Plusieurs raisons sont invoquées pour regrouper dans le DSM-V le trouble autistique et le syndrome d’Asperger. La principale est que les deux affections appartiendraient à un même continuum, et ne représenterait que des degrés de sévérité différents. Il n’y aurait pas de frontières claires entre les cas « d’autisme léger » et ceux de syndrome d’Asperger. À son niveau le plus élevé, ce continuum se fondrait dans la normalité. Dans la conception actuelle (par exemple dans le DSM-IV), le syndrome d’Asperger se distingue du trouble autistique par l’absence de retard significatif du développement du langage et des capacités cognitives, notamment dans les trois premières années de la vie ; en revanche, il partage avec l’autisme les deux caractéristiques fondamentales que sont le déficit de la communication sociale et le désir de préserver un environnement et des intérêts immuables.
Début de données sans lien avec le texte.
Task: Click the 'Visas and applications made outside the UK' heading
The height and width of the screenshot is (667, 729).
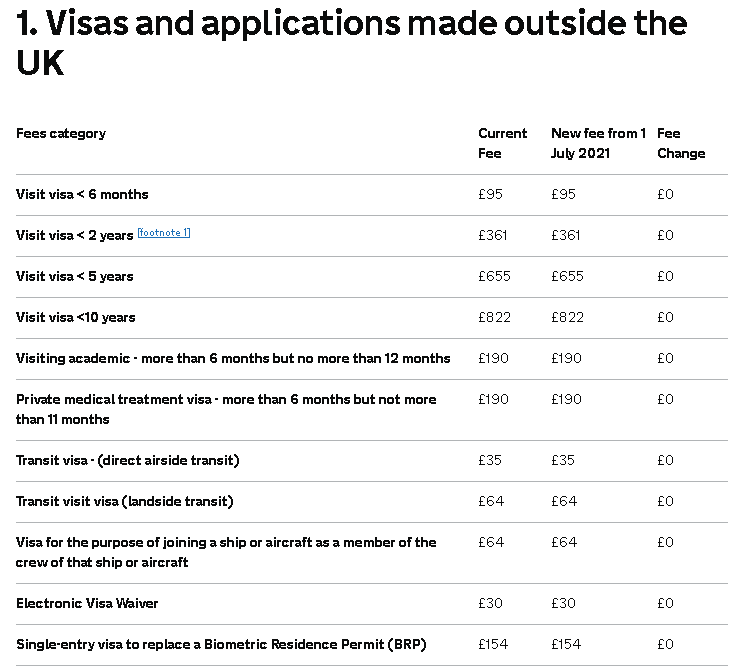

Dans le DSM-V, les capacités verbales et cognitives ne seraient pas pertinentes pour un diagnostic différentiel et elles ne seraient que des caractéristiques cliniques notées séparément.
Eugen Bleuler
Comme le rappelle l’historien de la psychiatrie Edward Shorter, le terme « autisme » a été introduit par Eugen Bleuler en 1910 pour désigner la perte de contact avec la réalité et la prédominance d’une vie intérieure qui étaient selon l’auteur des caractéristiques fondamentales de la schizophrénie. L’autisme dans son sens courant d’autisme précoce infantile a été décrit plus tard, en 1943 dans la revue Nervous Child, par Leo Kanner, l’un des pères de la pédopsychiatrie américaine. Hans Asperger, un psychiatre viennois, a présenté indépendamment un syndrome voisin en 1944 dans la revue « Archiv für Psychiatrie und Nervenkrankheiten ». Ce n’est qu’en 1981 qu’une pédopsychiatre anglaise, Lorna Gladys Wing, décida de créer le « syndrome d’Asperger » pour rendre compte des difficultés d’enfants et d’adultes présentant des traits autistiques mais ayant un langage évolué et un certain niveau de vie sociale. Asperger avait en fait décrit autre chose que le syndrome qui porte son nom, et ses cas originaux correspondent en fait plus à des exemples de trouble autistique que de syndrome d’Asperger selon le DSM-IV.
Connotation péjorative
Le spectre des troubles autistiques, impliquant un continuum entre des formes mineures et sévères, et au-delà un continuum avec la normalité, a certainement une validité scientifique. Cependant, le mot autisme a acquis une connotation péjorative dans le langage courant et évoque pour le public un tableau clinique catastrophique. Les praticiens travaillant en France dans les centres de ressource pour l’autisme et les troubles apparentés (CRA) sont confrontés à l’effroi que produit ce terme chez les familles. Un article paru le 3 novembre 2009 dans le « New York Times » exprime les efforts déployés par les associations de patients Asperger pour conserver leur étiquette diagnostique et ne pas devoir endosser celle de « spectre de l’autisme ».